_TASK PROMPT_
The expected output is the complete listing, unchanged.
☆ ☆ ☆
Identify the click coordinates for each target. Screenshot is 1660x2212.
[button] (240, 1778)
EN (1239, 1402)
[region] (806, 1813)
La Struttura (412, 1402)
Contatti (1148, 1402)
☆ ☆ ☆
_EXERCISE OUTPUT_
Identify the click coordinates for each target. Screenshot is 1660x2212.
[button] (240, 1778)
EN (1239, 1402)
[region] (806, 1813)
La Struttura (412, 1402)
Contatti (1148, 1402)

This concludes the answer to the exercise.